#### PASSAGE TO READ:
/---

Pope Benedict's reply is quoted in full in Puschmann's Handbuch der Geschichte der Medizin. Vol. II., page 227, in Robert Ritter Von Töply's article on the History of Anatomy. It occurs in the midst of an abundance of material of great historical importance which shows the place that the Popes occupy as patrons of anatomy for several centuries. Von Töply has no illusions with regard to any supposed opposition of the Popes to medical science. He even says, that while the older writers have always told the story of the development of anatomy as if the Popes tried to prevent the study of it, as a matter of fact, there is scarcely any evidence for this, and copious evidence for their having done much to foster this branch of medical science which they consider so important for the healing of the ills of mankind. His reference to Boniface's answer with regard to the relation of Boniface's bull to dissection runs as follows:

"Under the heading, Concerning the Dissection of Bodies in Public Institutions of Learning, and in reply to the question whether the bull of Boniface VIII. forbids the dissection of human bodies, Benedict XIV. said (Institute 64):

"By the singular beneficence of God the study of medicine flourished in a very wonderful manner in this city (Rome). Its professors are known for their supreme talents to the remotest parts of the earth. There is no doubt that they have greatly benefited by the diligent labor which they have devoted to dissection. From this practice beyond doubt they have gained a profound knowledge of their art and a proficiency that has enabled them to give advice for the benefit of the ailing as well as a skill in the curing of disease. Now such dissection of bodies is in no way contrary to the bull of Pope Boniface. He indeed imposed the penalty of excommunication, to be remitted only by the Sovereign Pontiff himself, upon all those who would dare to disembowel the body of any dead person and either dismember it or horribly cut it up, separating the flesh from the bones. From the rest of his bull, however, it is clear that this penalty was only to be inflicted upon those who took bodies already buried out of their graves and by an act horrible in itself, cut them in pieces in order that they might carry them elsewhere and place them in another tomb. It is very clear, however, that by this, the dissection of bodies, which has proved so necessary for those exercising the profession of medicine, is by no means forbidden." [Footnote 4]

[Footnote 4: The original Latin taken from Puschmann runs thus: "De cadaverum sectione facienda in publicis Academiis, utrum constitutio Bonifacii VIII. sectioni humanorum cadaverum adversetur. Singulari dei beneficio medicinae studium in hac civitate (Roma) magnopere floret cujus etiam professores ob eximiam virtutem in remotissimis terrae partibus commendantur. Ipsis sane maxime profuit, quod incidendis mortuis corporibus diligentem operam contulerint, ex qua procul dubio praeclaram artis scientiam, in consultationibus obeundis pro aegrotorum salute praestantiam, morbisque eurandis peritiam consecuti sunt . . . . Porro haec membrorum incisio nullo modo adversatur Bonifacii Institutioni . . . . Ille quidem poenam excommunicationis indicit Pontifici solo remittendam, iis omnibus qui audeant cuiuscumque defuncti corpus exenterare, ac illud membratim vel in frustra immaniter concidere ab ossibus tegumentum carnis excutere. Tamen ex reliquis ejusdem constitutionis partibus clare deprehenditur, hanc poenam illis infligi qui sepulta corpora e tumulis eruentes ipsa nefario scelere in frustra secabant ut alio deferrent, alioque sepulchro collocarent. Quamobrem membrorum incisio minime interdicitur, quae adeo necessaria est medicinae facultatem exercentibus."]

This whole subject of the Supposed Papal Prohibition of Anatomy is typical of a certain form of controversial writing against the Church. A document of some time or other from the Middle Ages is taken, twisted from its original meaning and set up as a serious stumbling block to the development of science or education in some way. It is quoted confidently by some one without much authority. Others who are glad of the opportunity to have such an objection to urge against the Papacy, take it up eagerly, do not look it up in the original, absolutely fail to consider the circumstances in which it was issued, and then spread it broadcast. Of course it is accepted by unthinking readers, whose prejudices lead them to believe that this is what was to be expected anyhow. It maybe that history, as is the case in anatomy, absolutely contradicts the assertion. That makes no difference. History is ignored and treatises are written showing how much science would have developed only for Papal opposition, by people who know nothing at all about the real story of the development of science. The real history of anatomy, showing very clearly how much was done for the science by the Popes and ecclesiastics, will be told in the following chapters.

\---

#### EXTRACTED RECORDS:
/---

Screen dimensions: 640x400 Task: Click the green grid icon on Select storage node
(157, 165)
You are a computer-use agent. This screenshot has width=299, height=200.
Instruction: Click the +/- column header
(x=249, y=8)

\---
/---

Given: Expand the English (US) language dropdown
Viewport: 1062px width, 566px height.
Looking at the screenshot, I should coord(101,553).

\---
/---

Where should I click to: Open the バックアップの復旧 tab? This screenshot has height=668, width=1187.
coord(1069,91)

\---

#### STUDY QUESTIONS:
A. In the passage on the Popes and anatomy, who alone could remit the penalty of excommunication imposed by Boniface's bull?
B. Carry the passage on the Popes and anatomy on past its final sentence.

#### ACTIVITY ANSWERS:
A. The Sovereign Pontiff himself.

B.
THE STORY OF ANATOMY DOWN TO THE RENAISSANCE

We have seen that the supposed prohibition of anatomy by the Popes has no existence in reality. In spite of this fact, which it was easy for anyone to ascertain who wished to consult the documents asserted to forbid, a number of historical writers have insisted on finding religious or ecclesiastical, or theological, opposition to anatomical studies. Professor White has been most emphatic in his assertions in this regard. He admits that the supposed bull of prohibition had quite a different purport, yet he still continued to assert its connection with the failure of anatomy to develop during the Middle Ages. This presumed failure of anatomy during the Middle Ages is a myth. It continues to secure credence only in the minds of those who know nothing of the history of medical science during the thirteenth, fourteenth, and fifteenth centuries and who have not consulted the serious histories of medicine that treat of this time, but flourishes vigorously in the minds of those who have a definite purpose in making out a story of theological or Church opposition to science in general.

To counteract the false impression that has gained such wide acceptance in this matter, it has seemed advisable, in order to settle the question definitely once and for all, to trace the history of anatomical science from its beginning in the Middle Ages down to modern times. It will not be hard to show that there was a constant development and an unfailing interest in this subject. This can be understood even more clearly from the story of the development of surgery in the Middle Ages and its relations to anatomy than from the history of anatomy itself. As is well known, materials with regard to practical and applied science interest men more at all times, and documents with regard to them are more likely to be preserved, and so the history of surgery is very full, while the history of anatomy may prove not quite so satisfactory. It is true of all sciences, that there are periods when they have much less attraction than at other times, and the success of investigators and original workers is not always the same. As in nearly everything else, the real advances in all science come when genius makes its mark, and not merely because a large number of men happen to be interested in the subject. This will be found as true in anatomy as in other sciences, and so there are periods when not much is doing, but nowhere is there a trace of ecclesiastical opposition to account for these variations of interest.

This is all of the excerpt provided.